__Provided text__.
Georgia Republicans put gun measures at heart of 2022 message

10/01/2018 -- Jasper, Georgia -- An Appalachian Gun, Pawn & Range employee hands out Brain Kemp campaign stickers during a campaign stop in Jasper, Monday, October 1, 2018. Monday was the first day of Brian Kemp's weeklong bus tour where he and his campaign will visit 27 counties in 5 days. (ALYSSA POINTER/ALYSSA.POINTER@AJC.COM)

Credit: Alyssa Pointer

Credit: Alyssa Pointer

10/01/2018 -- Jasper, Georgia -- An Appalachian Gun, Pawn & Range employee hands out Brain Kemp campaign stickers during a campaign stop in Jasper, Monday, October 1, 2018. Monday was the first day of Brian Kemp's weeklong bus tour where he and his campaign will visit 27 counties in 5 days. (ALYSSA POINTER/ALYSSA.POINTER@AJC.COM)

When Brian Kemp ran for the state’s top job four years ago, his support for “permitless carry” and shotgun-wielding ads helped him emerge from a crowded Republican primary. Now, he’s again turning to a gun rights expansion to separate him from another GOP rival.

__Study questions__.
**A)** According to the Georgia gun politics article, how many counties did Brian Kemp's weeklong bus tour plan to visit?
**B)** From the headline and photo caption of the Georgia gun politics article, list every figure or date written with digits. Count each date as a single item.
**C)** Continue the article on Georgia Republicans and gun measures, starting after its last sentence.

__Records shown__.

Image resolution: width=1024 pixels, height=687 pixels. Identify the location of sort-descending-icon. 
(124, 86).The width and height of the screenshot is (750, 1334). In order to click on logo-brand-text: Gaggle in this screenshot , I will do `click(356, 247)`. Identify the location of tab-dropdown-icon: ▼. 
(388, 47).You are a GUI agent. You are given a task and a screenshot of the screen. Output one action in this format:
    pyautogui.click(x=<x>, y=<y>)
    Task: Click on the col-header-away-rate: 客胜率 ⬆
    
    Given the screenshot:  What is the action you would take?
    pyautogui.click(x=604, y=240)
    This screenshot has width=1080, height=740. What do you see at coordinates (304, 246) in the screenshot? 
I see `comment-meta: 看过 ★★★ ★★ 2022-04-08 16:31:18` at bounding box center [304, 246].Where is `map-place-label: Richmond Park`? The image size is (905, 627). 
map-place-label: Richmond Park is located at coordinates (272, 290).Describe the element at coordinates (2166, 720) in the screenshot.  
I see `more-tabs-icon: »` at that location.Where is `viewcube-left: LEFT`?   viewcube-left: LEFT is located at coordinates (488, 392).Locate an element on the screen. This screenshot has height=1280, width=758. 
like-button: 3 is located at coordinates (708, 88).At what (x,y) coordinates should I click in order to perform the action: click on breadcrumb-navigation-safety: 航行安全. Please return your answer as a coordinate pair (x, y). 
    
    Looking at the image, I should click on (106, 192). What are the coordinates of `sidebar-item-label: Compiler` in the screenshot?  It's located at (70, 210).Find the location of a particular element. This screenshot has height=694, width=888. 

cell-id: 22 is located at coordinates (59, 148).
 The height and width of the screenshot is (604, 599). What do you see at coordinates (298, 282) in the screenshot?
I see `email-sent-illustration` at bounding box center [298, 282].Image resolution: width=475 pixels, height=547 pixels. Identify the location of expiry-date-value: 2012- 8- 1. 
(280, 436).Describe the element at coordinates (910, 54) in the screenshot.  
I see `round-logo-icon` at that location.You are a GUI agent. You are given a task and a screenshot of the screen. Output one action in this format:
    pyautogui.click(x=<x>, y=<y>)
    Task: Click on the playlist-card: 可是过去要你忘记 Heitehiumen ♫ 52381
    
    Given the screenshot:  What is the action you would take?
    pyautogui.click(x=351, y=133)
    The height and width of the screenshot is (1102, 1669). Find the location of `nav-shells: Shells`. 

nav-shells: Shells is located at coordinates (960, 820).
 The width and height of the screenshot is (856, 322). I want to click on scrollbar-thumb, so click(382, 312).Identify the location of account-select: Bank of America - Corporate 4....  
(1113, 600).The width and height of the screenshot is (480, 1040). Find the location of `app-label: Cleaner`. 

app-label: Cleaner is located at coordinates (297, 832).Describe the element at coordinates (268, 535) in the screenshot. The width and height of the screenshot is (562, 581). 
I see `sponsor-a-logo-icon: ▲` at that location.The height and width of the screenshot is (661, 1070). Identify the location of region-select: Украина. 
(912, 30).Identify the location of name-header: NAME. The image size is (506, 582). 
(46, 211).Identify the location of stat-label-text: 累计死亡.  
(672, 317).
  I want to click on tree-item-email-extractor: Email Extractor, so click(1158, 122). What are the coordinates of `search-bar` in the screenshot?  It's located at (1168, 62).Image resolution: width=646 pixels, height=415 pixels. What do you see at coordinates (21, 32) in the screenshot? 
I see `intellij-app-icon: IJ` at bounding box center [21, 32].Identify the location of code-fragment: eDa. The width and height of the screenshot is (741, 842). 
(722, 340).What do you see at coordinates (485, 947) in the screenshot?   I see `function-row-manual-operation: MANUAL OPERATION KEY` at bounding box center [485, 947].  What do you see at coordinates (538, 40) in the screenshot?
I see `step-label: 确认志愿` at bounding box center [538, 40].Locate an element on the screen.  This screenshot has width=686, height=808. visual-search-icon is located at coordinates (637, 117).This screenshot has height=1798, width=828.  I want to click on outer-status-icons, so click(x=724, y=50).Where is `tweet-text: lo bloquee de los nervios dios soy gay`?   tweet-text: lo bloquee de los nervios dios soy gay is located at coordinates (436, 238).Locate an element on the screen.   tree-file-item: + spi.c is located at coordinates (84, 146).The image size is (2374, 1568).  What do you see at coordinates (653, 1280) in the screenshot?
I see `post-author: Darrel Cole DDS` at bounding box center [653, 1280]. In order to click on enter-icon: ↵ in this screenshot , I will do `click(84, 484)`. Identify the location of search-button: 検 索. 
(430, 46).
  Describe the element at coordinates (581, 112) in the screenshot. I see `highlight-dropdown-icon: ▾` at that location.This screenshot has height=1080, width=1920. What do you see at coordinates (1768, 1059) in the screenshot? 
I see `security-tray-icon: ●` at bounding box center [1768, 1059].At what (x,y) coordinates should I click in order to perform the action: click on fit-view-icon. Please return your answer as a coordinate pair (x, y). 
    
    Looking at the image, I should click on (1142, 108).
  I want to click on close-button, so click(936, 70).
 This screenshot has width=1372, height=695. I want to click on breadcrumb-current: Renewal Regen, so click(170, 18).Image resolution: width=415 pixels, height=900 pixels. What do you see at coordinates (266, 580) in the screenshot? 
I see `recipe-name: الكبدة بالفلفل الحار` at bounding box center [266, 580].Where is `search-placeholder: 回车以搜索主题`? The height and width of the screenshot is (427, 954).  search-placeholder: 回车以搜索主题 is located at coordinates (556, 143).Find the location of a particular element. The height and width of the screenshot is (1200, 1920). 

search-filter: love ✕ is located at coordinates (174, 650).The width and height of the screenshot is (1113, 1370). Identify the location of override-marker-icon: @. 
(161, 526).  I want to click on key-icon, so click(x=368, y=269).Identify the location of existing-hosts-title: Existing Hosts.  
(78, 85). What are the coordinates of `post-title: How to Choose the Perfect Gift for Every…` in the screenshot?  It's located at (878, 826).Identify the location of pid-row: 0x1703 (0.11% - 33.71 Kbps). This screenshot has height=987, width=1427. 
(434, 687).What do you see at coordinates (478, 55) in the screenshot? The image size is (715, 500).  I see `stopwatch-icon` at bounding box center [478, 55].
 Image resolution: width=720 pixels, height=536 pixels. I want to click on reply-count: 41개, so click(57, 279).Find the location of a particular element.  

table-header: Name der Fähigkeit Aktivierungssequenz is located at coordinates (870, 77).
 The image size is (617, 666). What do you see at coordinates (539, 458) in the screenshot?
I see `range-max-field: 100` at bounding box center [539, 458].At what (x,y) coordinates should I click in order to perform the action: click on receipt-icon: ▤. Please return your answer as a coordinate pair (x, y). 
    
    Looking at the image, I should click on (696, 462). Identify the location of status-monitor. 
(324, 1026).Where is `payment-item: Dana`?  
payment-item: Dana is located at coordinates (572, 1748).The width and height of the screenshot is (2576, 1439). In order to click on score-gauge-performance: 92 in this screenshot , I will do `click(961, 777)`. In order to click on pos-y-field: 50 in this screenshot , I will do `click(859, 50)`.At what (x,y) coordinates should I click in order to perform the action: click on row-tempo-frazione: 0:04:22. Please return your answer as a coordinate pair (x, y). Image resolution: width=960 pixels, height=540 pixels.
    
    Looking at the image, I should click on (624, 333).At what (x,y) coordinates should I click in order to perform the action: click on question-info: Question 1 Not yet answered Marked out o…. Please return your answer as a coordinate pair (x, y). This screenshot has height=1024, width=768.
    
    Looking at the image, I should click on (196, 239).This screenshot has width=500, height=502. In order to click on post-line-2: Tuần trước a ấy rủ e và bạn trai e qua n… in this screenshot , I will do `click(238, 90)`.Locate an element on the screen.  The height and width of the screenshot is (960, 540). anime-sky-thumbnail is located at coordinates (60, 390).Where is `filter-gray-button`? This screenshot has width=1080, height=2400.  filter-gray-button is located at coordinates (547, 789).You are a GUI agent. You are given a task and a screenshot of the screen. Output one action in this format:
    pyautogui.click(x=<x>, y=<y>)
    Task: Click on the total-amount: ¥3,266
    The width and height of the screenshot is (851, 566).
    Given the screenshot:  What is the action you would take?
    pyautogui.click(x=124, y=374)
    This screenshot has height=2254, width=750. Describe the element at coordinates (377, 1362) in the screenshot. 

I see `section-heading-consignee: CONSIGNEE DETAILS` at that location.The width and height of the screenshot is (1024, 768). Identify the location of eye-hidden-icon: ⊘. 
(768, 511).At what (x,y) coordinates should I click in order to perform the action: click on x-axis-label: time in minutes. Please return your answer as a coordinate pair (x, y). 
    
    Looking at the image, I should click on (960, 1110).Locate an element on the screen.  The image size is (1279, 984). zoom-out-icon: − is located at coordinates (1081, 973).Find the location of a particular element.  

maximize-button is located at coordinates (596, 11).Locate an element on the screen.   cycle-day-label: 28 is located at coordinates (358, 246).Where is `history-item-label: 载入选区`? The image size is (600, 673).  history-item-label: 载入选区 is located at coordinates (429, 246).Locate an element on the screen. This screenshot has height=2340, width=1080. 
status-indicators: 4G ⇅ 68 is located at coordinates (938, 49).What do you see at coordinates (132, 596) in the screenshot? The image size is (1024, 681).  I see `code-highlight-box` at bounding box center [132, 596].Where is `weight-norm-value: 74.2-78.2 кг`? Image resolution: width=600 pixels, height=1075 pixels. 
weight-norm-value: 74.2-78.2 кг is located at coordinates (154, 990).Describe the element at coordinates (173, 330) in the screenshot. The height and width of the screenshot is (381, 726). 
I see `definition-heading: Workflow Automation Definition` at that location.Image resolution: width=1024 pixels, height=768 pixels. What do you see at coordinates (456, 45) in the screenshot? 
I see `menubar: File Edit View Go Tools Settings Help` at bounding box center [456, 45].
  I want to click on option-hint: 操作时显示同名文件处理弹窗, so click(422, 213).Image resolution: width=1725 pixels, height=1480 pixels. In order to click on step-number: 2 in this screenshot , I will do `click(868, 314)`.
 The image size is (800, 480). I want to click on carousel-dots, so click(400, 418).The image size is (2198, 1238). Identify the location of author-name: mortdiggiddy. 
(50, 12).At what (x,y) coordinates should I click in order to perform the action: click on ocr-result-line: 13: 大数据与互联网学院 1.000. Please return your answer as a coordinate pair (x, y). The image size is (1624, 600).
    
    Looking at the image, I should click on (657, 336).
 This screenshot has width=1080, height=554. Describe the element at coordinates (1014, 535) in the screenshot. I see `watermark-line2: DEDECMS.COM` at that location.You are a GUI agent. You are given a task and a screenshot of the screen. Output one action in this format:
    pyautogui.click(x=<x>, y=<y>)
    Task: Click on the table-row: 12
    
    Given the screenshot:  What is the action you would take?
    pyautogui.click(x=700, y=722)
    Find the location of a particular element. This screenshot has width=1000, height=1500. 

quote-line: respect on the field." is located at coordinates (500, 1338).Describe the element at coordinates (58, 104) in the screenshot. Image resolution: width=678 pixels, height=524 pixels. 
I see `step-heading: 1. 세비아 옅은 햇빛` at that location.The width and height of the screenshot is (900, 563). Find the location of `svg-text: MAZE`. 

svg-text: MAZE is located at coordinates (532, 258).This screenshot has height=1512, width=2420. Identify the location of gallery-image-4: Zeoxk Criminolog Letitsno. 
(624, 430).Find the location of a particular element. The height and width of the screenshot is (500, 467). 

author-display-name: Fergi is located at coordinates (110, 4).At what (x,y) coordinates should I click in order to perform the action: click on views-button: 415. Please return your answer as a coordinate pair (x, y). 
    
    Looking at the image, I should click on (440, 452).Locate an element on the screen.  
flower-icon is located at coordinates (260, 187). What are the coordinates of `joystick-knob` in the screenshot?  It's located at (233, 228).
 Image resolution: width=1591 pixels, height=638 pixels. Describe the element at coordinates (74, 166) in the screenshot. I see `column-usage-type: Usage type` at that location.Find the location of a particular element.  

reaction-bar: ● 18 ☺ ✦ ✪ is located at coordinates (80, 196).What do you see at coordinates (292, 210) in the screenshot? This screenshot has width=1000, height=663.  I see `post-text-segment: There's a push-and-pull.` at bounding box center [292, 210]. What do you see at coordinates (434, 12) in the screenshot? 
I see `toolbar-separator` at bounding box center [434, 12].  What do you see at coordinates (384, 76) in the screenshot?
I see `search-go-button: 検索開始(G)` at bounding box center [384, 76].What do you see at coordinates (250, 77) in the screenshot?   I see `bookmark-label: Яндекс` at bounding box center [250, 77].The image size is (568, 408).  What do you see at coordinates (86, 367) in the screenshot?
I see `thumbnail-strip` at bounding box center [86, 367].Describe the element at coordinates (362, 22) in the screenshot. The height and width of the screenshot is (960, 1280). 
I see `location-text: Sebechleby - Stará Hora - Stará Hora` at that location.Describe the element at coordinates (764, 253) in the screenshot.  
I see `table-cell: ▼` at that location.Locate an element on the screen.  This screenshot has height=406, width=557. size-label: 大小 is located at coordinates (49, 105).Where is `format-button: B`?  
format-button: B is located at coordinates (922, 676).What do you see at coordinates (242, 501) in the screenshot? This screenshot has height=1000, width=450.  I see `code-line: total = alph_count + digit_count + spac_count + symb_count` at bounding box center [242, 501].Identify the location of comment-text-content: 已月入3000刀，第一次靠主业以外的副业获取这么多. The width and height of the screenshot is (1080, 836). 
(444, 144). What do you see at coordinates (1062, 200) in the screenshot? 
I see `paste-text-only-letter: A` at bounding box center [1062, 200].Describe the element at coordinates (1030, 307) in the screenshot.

__Expected responses__.
**A)** 27 counties, in 5 days.

**B)** 2022; 10/01/2018; October 1, 2018; 27; 5

**C)**
The governor is set to sign legislation Tuesday to let Georgians carry concealed handguns without a permit, marking perhaps the biggest rollback of firearms restrictions since a 2014 law that allowed residents to legally carry firearms in some schools, bars and churches.

The measure, Senate Bill 319, is one of many engineered by Kemp and his GOP allies in part to bolster his chances in the May 24 primary against a tough Republican opponent.

But Kemp and other Republicans have placed a special emphasis behind the gun measure, which they often call “constitutional carry,” to demonstrate to GOP voters that loosening firearms regulations are a cornerstone of their 2022 campaign arguments.

“To me, the whole constitutional carry piece this year is a public safety issue — with what we’ve seen with civil unrest, rise in violent crime in a lot of our cities across the country,” Kemp said. “And Atlanta is no different than that. People are scared. They’re fed up.”

Kemp endorsed a similar firearms measure during his 2018 campaign, which also featured the head-turning TV ad that showed him pointing a shotgun toward a stammering actor who wanted to date his daughter.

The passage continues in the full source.